If we liken mortal sin to a cancer that destroys a soul then we need a very powerful chemo to kill the cancer. The Eucharist is not that chemo. The Eucharist does not remove the stain of mortal sin from a person’s soul. The Church does possess the chemo that destroys the cancer. It is the most powerful type of chemo that can destroy even the most aggressive and deadly cancer. This chemo is called the Sacrament of Reconciliation. Jesus gave the Church the authority to forgive sin. Jesus gave the Church the medicine to heal those dying from the cancer that devours souls. Forgiveness is the strongest medicine known to man. It is the antidote to the poison we let into our lives.

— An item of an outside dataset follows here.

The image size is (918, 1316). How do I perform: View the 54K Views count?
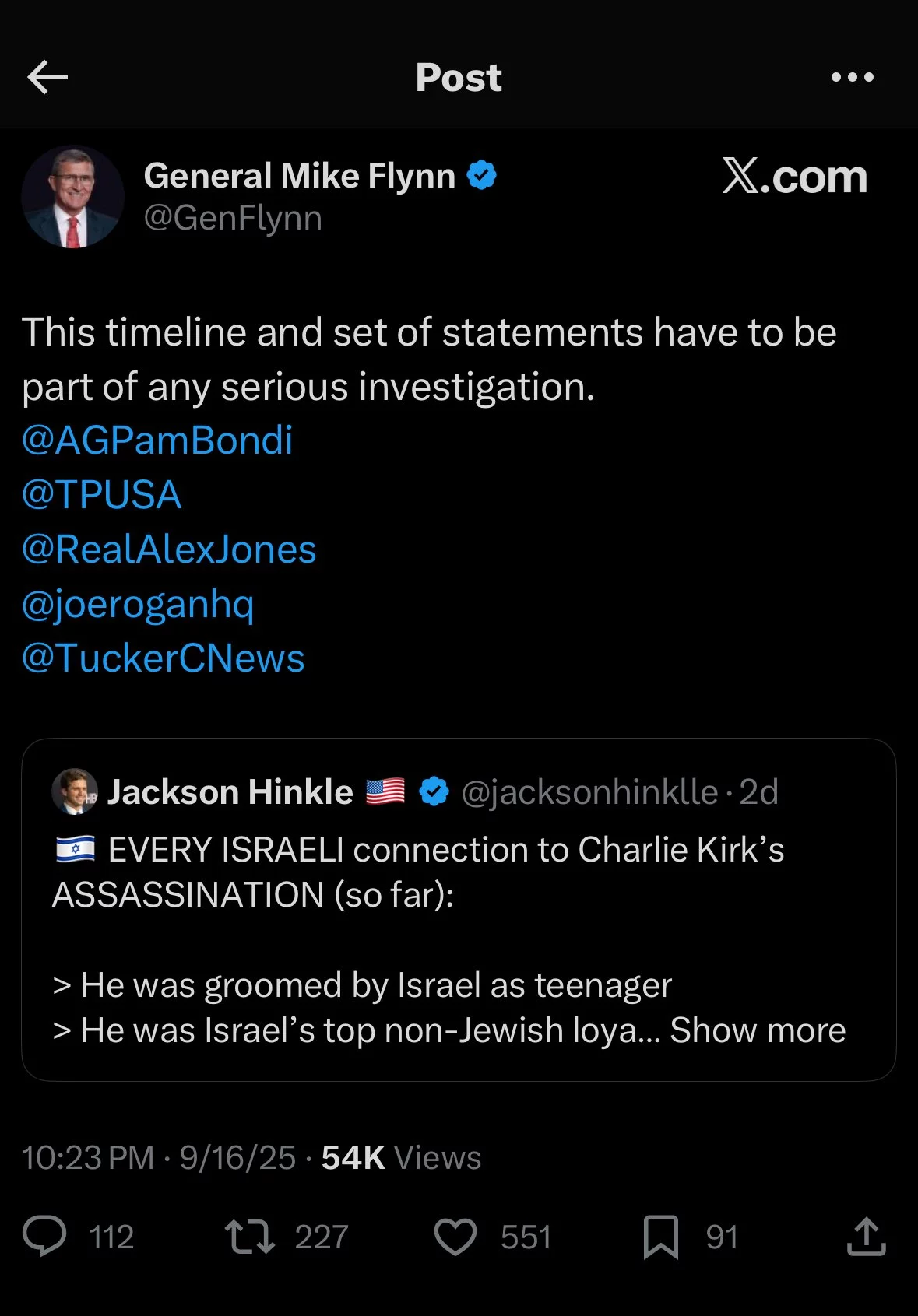(401, 1157)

So if the Eucharist is not a medicine what is it? The Eucharist is the ultimate super vitamin. It takes a healthy body to the next level. The Eucharist is the body, blood, soul, and divinity of Jesus. When we take the Eucharist into our bodies we are forming a very personal and intimate relationship with him. He lives in us and he dwells in us. If we release our will to his we become one. So why can’t a person receive the Lord at this level unless they are in a state of grace? Why does the Church keep Christ from those who do not believe this simple truth?

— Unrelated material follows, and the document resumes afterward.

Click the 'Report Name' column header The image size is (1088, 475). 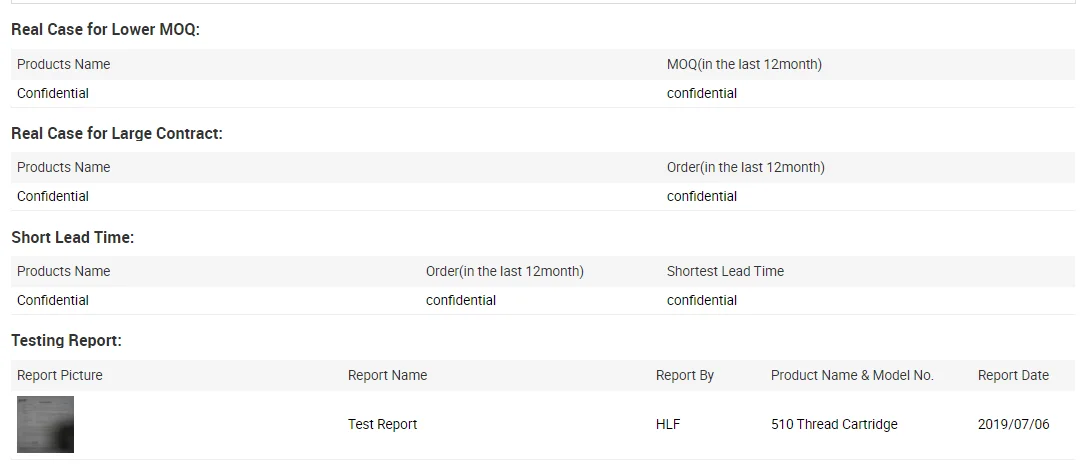coord(387,375)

Sometimes people are so sick, their bodies so weak, that the cure would kill them. Before we can treat the cancer we have to treat the person to get them strong enough to survive the cure for the cancer. To a healthy body the Eucharist is a super vitamin that will bring the person to the closest state of perfection they can obtain on this side of heaven. To a sick person the Eucharist can be deadly. Saint Paul tells us very clearly that those to receive the Eucharist unworthily bring death upon themselves. When a sinner, who knows that they have committed grave sin, thumbs their nose at the Church and takes the Eucharist anyway they do so at the risk of serious peril.

The Church knows and understands this and that is why communion is restricted to those who hold this understanding of what the Eucharist is and who, to the best of their knowledge, are in a state of grace. The Church has the authority granted to her by Jesus to heal the disease with the Sacrament of Reconciliation and then strengthen body and soul with the Sacrament of Holy Eucharist. These “medicines” have to be administered in the correct order to be affective. One without the other or administered in the wrong order can be deadly.

There is one less bag I will be carrying through this life. Fortunately for me it was also the heaviest.